## Task details
Please retype the part of the blogroll post below starting at "We hope he is" and ending at "long as we can.", keeping every word and mark the same.

## Text segment
···
Well, we’re entering our fifth month with a blogroll that is growing, and as with any organism, it’s never too early for a little grooming. So now for some TLC — culling that is tender and loving.

We’re culling our blogroll gently, with none of the trimmings sacrificed. Instead, there is now a separate entry for inactive sites — that is, sites on which there have been no new posts or comments for at least four months — that sits at the bottom of our blogroll under the listing ‘zz: Inactive but worth it.’ (The ‘zz’ not because the sites are asleep but because our WordPress template insists on alphabetizing our blogroll and that’s the only way we Luddites can keep the listing at the bottom.)

If you visit this new entry through the separate blogroll page, you’ll notice that the first listing is Don To Earth, written by a man who indeed deserves whatever solicitude we can offer — Don Crowdis, 93, a gentle soul whose writing we found clear, thoughtful, good-natured, at times tender and poignant.

Crowdis’s last entry was March 8 under the headline “I’m Not Dead” with a short message to readers that “family concerns” were keeping him from posting new entries or responding to emails. However, alongside the message was a worrisome icon of a gravestone. In December, Crowdis wrote about the loneliness of his house with his wife then in the hospital, later in a nursing home. In January, he described having a transient ischemic attack — in simpler words, “a small stroke.” He went on to post another eight entries before the most recent, one of them about his advanced age: “I know I must go fairly soon. I just don’t like the idea.” (Jan. 23)

We hope he is still alive and well. We know his writing is. All 56 entries since Don To Earth began in July 2006 are still worth reading, and that’s why we will continue to list the site, albeit inactive, for as long as we can.

Same deal with vox clamantis, a site that dropped out of sight as of Aug. 4 — it was listed as ‘expired’ — but then resurrected itself just this week. This vindicates our faith in its creator, another senior citizen who, although younger than Don Crowdis but far more curmudgeonly, is just as enjoyable. He’s Michael Moore, not the film guy but a retired graphic designer, photographer, teacher and artist from the Tucson area, and the last we heard from him by email in late April was that he planned to head north in his travel trailer with his four parrots “to make art and visit friends.” Apparently, he and the birds are back.
···
## Entries supplied
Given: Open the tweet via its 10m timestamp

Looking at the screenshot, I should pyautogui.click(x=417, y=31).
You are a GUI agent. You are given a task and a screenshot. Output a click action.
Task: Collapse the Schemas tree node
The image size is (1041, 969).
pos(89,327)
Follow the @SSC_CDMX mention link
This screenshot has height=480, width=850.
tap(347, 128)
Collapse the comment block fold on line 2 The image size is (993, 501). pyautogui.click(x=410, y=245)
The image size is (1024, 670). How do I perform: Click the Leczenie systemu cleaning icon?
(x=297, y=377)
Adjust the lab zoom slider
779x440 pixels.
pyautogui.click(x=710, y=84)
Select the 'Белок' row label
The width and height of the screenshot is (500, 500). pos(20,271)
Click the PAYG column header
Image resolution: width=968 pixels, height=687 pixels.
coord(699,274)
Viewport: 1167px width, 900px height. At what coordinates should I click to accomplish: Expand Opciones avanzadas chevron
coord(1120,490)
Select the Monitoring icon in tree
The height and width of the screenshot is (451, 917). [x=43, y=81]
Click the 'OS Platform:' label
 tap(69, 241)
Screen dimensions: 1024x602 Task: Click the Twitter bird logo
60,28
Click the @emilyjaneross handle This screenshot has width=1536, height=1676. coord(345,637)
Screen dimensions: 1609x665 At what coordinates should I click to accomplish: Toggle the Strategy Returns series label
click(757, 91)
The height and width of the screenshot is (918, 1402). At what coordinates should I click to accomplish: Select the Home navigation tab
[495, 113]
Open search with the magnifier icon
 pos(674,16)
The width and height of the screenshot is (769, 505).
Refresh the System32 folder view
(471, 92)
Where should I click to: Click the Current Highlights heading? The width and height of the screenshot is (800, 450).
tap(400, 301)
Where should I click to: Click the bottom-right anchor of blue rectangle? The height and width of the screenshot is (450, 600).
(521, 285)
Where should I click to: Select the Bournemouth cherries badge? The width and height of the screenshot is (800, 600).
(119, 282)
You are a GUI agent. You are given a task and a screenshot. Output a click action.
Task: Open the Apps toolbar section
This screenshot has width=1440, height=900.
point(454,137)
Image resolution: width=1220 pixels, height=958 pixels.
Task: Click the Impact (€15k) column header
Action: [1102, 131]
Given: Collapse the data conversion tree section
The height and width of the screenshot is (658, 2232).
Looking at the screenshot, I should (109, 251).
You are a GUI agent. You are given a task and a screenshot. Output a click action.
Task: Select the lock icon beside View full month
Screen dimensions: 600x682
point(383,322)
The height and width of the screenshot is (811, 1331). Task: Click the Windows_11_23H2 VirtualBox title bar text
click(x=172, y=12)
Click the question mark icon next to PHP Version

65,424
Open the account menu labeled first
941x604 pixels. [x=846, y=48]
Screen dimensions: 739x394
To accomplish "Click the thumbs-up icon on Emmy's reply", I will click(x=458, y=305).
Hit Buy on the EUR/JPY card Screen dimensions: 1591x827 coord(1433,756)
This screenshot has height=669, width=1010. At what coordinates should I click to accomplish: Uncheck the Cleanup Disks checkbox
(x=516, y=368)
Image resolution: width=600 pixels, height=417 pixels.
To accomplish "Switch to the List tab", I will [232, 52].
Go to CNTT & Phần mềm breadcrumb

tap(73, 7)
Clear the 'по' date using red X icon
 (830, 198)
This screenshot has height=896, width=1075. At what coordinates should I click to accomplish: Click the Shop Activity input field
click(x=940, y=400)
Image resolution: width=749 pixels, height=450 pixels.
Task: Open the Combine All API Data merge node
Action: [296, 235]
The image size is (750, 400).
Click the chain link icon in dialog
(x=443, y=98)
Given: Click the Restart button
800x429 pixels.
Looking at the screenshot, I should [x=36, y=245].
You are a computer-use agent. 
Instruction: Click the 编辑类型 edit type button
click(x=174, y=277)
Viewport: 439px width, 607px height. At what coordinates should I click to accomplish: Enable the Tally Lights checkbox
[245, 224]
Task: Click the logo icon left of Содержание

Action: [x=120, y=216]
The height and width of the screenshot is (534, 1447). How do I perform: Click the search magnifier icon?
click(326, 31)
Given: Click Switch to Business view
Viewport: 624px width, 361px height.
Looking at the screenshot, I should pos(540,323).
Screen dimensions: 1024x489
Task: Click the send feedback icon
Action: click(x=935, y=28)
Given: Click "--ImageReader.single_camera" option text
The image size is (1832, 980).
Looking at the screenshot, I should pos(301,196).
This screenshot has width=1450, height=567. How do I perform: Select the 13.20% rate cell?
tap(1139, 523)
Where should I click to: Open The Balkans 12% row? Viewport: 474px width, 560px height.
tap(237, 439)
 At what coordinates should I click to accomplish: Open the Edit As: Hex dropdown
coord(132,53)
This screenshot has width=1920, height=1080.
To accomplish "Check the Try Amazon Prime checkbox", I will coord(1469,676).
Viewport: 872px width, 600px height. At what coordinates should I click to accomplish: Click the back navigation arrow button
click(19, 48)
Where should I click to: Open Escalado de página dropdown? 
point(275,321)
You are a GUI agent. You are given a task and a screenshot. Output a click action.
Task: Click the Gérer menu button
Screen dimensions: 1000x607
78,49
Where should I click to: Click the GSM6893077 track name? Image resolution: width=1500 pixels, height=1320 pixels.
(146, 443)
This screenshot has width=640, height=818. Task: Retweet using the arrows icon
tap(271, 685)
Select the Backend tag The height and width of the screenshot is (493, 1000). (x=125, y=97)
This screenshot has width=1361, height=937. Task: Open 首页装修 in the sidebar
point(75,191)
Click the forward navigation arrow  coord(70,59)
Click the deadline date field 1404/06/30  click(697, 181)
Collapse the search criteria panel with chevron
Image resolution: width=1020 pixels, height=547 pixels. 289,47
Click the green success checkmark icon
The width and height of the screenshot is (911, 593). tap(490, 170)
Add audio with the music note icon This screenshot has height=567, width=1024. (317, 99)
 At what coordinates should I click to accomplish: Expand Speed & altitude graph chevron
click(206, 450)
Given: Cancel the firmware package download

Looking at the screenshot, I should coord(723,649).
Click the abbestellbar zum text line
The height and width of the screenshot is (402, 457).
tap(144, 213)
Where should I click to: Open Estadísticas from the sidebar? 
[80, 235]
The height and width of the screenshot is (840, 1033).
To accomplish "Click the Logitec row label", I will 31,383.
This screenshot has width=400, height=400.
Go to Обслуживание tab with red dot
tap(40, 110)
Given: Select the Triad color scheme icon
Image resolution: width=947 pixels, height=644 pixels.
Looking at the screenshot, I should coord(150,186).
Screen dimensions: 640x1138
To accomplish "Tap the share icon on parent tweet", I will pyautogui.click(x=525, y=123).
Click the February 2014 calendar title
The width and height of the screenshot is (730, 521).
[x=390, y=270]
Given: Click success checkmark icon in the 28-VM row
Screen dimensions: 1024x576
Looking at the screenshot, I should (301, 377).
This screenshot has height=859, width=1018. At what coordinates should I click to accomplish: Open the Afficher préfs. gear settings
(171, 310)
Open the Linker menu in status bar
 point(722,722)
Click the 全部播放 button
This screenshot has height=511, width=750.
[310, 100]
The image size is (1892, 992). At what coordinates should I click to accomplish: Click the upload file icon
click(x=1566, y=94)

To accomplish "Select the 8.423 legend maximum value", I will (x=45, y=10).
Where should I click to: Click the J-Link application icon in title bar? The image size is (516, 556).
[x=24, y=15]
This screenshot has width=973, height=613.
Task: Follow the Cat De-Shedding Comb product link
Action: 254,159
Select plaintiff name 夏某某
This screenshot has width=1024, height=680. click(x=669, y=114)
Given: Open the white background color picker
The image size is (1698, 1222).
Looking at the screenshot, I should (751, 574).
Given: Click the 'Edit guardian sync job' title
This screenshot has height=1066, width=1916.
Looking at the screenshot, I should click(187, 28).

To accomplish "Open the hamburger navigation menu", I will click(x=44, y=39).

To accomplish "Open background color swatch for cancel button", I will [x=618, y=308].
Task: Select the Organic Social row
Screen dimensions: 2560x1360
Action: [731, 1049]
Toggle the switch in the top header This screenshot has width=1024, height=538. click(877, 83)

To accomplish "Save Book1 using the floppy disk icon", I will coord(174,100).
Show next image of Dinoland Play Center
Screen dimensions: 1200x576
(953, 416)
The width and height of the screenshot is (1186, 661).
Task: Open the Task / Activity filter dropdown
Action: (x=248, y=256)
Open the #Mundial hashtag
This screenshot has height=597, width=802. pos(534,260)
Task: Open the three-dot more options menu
···
## Output for this task
We hope he is still alive and well. We know his writing is. All 56 entries since Don To Earth began in July 2006 are still worth reading, and that’s why we will continue to list the site, albeit inactive, for as long as we can.